_DOCUMENT TEXT:_
▽

Cephalohematoma and Caput Succedaneum
Pressure to the head during a difficult childbirth may cause blood vessels to burst in the tissue covering the skull, which forms a pool of blood that may press on brain tissue. This is known as a cephalohematoma, which can lead to serious complications and permanent disabilities if it is not addressed properly. Caput succedaneum similarly arises from pressure to the head during childbirth. This condition involves swelling on the scalp that creates a visible bump on the head. Like cephalohematoma, caput succedaneum usually will resolve if it receives proper medical attention. In some cases, though, failing to monitor caput succedaneum and any resulting jaundice may pose a risk of kernicterus, which involves toxic levels of a chemical compound called bilirubin. Kernicterus may cause permanent brain damage.
Intracranial Hemorrhages and Hematomas
Doctors should take signs of an intracranial hemorrhage (bleeding in the brain or under the skull) seriously. An uncontrolled hemorrhage may destroy parts of the brain that affect movement and development. While intraventricular hemorrhages involve bleeding in or between the ventricles, an intracerebral hemorrhage is a severe type of stroke. Sometimes damaged blood cells released during a hemorrhage form a clot, which is known as an intracranial hematoma. This condition is more likely to occur when a hemorrhage is limited to a certain part of the brain. Doctors may use medication to dissolve a clot or surgery to remove it.
The softer skulls of babies may be more vulnerable to skull fractures than adult skulls are. Birth trauma may cause fractures around the areas where the bone plates of the skull are held together. Some fractures may cause a serious complication in which the brain escapes from the skull through the gap created by the fracture. Children also may suffer from intracranial bleeding, seizures, and brain damage. A minor skull fracture may resolve without significant medical procedures if brain damage has not occurred. However, a doctor may recommend surgery if a fracture has caused brain damage or more widespread harm. These situations often suggest errors by a doctor when assisting childbirth.
Compensation for Head and Brain Injuries to Newborns
While some injuries or complications may be unavoidable, medical malpractice often plays a role in brain damage to children. A doctor may cause a condition through mishandling pregnancy or childbirth, or they may fail to diagnose a condition and thus allow it to worsen needlessly. In still other cases, a doctor may not monitor a condition or may provide an improper course of treatment. Any of these situations may support a medical malpractice claim against a health care provider.
In a medical malpractice lawsuit based on birth injuries, a doctor will be held liable if they failed to meet the professional standard of care. This means that they did not follow the practices that a competent, reasonable doctor in their field would have followed. A family probably will need to provide expert testimony to describe the standard of care, the behavior that violated it, and the condition from which the child suffers. A birth injury attorney can help retain appropriate experts and maneuver around the distinctive procedural obstacles in these cases. These attorneys generally do not collect fees for their services until they recover compensation for a client, after which they collect their fee as a percentage of the award.

△

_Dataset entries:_
▽

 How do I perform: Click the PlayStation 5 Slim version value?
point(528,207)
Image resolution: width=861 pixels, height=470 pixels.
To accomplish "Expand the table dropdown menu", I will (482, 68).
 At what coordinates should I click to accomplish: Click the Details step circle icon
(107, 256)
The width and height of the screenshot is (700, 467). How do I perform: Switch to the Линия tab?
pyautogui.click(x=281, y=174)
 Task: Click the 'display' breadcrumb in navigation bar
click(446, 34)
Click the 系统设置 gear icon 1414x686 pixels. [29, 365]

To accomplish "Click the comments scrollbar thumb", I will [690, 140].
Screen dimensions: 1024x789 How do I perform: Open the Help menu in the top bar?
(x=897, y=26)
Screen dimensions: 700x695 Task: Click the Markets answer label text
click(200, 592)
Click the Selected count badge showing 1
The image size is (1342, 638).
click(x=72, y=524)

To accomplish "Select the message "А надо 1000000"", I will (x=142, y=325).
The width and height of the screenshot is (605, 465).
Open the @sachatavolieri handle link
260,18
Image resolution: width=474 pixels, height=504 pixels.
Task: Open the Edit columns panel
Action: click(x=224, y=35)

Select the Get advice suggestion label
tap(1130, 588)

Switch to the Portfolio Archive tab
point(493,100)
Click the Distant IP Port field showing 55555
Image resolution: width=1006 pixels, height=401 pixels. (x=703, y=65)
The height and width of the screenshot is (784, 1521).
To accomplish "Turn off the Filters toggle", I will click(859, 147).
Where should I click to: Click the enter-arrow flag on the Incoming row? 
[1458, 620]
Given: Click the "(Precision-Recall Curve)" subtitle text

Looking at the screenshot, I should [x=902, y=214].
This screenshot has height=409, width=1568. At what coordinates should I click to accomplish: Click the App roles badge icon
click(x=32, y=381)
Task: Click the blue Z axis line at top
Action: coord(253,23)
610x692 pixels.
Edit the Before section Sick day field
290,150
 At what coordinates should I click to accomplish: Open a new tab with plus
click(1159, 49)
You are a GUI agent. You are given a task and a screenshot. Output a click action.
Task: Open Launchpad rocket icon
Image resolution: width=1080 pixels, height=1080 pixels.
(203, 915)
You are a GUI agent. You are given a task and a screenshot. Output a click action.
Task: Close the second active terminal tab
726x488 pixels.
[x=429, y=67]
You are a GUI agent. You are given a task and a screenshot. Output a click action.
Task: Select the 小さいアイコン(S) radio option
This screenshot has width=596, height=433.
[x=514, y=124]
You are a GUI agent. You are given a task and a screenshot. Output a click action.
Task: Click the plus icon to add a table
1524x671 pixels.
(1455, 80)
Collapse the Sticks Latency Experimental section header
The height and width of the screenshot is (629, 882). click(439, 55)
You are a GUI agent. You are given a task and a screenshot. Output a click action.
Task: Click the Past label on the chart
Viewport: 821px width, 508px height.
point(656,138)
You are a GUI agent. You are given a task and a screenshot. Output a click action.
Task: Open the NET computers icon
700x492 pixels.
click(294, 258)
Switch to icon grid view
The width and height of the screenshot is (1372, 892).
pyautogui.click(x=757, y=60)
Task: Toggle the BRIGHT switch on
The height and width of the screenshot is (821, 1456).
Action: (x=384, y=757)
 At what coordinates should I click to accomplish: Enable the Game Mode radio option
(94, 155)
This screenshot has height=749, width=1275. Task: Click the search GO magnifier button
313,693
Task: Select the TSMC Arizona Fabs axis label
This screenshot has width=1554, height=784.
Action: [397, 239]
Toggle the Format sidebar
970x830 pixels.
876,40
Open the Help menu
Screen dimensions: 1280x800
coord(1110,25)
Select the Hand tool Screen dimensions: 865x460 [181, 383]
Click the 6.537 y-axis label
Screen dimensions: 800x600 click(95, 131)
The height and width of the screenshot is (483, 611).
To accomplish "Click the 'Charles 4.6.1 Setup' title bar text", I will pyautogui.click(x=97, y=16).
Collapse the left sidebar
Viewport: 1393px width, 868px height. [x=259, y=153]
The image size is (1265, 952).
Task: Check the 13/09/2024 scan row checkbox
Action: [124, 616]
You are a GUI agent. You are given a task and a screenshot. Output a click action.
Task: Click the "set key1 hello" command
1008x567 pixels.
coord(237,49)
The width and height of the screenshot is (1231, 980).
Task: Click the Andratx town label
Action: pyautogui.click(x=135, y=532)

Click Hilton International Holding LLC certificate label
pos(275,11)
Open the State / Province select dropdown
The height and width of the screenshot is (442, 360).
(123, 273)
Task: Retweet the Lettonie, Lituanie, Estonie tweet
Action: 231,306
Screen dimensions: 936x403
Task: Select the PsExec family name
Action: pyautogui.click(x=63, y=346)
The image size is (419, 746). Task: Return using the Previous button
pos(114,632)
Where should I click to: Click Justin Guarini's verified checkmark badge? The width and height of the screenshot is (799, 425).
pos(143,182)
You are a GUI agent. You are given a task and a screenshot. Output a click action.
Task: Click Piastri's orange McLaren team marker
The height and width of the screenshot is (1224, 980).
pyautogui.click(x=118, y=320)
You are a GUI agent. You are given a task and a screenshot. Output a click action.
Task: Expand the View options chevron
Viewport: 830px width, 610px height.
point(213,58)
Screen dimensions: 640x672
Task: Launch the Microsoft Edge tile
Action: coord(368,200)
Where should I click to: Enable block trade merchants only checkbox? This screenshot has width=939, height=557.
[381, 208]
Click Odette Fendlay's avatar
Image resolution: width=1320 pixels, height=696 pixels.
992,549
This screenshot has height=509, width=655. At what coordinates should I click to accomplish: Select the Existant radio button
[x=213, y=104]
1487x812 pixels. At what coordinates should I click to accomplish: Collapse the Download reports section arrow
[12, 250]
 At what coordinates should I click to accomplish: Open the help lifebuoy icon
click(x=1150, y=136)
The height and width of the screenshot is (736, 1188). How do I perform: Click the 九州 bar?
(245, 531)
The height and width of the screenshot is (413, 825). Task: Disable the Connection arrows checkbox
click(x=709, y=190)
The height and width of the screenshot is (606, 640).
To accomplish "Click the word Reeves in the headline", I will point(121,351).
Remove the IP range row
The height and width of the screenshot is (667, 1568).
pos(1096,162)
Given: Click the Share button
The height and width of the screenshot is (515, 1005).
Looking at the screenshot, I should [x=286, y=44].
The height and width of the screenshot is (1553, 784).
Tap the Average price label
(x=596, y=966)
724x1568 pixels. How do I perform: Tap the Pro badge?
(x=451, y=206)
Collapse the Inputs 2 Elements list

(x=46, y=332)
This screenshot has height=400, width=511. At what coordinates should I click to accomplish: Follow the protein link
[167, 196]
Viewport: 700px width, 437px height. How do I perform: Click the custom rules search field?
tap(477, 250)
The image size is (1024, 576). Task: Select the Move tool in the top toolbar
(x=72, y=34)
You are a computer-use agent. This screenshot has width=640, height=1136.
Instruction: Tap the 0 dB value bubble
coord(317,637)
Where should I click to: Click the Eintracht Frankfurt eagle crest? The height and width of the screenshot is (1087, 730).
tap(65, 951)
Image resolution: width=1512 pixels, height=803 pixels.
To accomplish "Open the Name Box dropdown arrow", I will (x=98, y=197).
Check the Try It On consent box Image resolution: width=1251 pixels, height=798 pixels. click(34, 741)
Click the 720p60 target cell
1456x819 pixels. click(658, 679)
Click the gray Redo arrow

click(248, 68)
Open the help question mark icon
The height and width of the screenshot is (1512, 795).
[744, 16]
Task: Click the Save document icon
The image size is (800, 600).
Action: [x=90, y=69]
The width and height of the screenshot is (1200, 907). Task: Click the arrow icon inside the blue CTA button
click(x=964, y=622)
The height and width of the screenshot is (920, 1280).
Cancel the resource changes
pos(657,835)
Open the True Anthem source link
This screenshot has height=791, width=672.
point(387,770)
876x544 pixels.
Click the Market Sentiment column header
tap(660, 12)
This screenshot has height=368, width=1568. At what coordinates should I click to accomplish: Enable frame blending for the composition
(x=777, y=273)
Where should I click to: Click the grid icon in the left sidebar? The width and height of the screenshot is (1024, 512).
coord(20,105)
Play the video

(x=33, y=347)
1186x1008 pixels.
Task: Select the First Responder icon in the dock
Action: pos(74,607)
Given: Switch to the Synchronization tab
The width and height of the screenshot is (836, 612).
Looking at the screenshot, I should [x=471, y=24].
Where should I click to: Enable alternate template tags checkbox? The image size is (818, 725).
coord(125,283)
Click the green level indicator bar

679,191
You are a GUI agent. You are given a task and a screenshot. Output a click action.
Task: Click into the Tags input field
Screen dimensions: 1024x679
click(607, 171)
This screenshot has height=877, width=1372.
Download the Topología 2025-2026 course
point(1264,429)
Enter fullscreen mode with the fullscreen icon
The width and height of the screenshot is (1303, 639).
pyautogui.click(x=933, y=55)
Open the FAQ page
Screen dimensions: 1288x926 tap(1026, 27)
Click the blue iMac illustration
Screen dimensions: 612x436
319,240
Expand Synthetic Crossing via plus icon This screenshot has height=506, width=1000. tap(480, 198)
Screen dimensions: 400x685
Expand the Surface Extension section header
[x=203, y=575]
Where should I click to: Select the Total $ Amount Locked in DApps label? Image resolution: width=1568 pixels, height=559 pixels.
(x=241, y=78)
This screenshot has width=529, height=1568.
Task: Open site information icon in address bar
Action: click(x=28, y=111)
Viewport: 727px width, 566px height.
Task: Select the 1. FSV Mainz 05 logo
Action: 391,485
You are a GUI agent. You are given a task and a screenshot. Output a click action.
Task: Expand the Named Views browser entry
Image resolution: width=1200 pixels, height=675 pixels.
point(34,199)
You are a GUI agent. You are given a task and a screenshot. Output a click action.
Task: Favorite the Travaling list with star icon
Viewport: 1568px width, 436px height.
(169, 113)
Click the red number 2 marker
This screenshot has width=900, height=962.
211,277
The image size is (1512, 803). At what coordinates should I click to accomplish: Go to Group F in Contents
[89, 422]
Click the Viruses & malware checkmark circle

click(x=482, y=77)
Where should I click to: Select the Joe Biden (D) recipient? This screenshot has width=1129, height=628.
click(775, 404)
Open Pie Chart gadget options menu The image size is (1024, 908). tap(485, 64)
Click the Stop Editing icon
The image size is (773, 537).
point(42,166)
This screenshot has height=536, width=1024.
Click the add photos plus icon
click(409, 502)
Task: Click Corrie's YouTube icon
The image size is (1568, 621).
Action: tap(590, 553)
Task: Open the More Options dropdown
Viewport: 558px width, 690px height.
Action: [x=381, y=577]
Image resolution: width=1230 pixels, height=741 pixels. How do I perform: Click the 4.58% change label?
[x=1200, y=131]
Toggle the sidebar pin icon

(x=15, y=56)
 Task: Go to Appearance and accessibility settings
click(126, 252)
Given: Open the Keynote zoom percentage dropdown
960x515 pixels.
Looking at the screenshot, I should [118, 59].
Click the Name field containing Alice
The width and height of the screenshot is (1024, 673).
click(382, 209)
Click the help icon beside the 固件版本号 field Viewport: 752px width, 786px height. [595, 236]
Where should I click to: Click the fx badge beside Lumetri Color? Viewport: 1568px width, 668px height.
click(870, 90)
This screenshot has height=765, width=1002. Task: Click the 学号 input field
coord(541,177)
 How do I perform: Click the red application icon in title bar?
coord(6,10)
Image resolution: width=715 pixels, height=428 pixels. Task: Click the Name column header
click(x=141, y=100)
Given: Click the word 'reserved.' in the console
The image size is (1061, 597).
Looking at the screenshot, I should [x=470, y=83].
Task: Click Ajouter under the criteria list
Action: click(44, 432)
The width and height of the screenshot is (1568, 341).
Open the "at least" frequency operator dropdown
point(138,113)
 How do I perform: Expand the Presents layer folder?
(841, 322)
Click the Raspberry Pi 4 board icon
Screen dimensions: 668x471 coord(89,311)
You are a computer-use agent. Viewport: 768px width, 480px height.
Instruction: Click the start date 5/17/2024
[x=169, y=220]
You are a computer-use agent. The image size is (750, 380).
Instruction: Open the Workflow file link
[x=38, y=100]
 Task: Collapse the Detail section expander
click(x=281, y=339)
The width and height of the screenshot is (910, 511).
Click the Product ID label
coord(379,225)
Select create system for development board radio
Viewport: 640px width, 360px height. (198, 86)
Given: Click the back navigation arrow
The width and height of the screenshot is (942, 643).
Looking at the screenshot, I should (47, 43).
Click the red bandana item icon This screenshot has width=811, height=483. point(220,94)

△

_PROBLEM TO WORK ON:_
From the text on newborn head and brain injuries, return word for word the passage starting at "Intracranial Hemorrhages and" and ending at "to remove it.".

_EXPECTED ANSWER:_
Intracranial Hemorrhages and Hematomas
Doctors should take signs of an intracranial hemorrhage (bleeding in the brain or under the skull) seriously. An uncontrolled hemorrhage may destroy parts of the brain that affect movement and development. While intraventricular hemorrhages involve bleeding in or between the ventricles, an intracerebral hemorrhage is a severe type of stroke. Sometimes damaged blood cells released during a hemorrhage form a clot, which is known as an intracranial hematoma. This condition is more likely to occur when a hemorrhage is limited to a certain part of the brain. Doctors may use medication to dissolve a clot or surgery to remove it.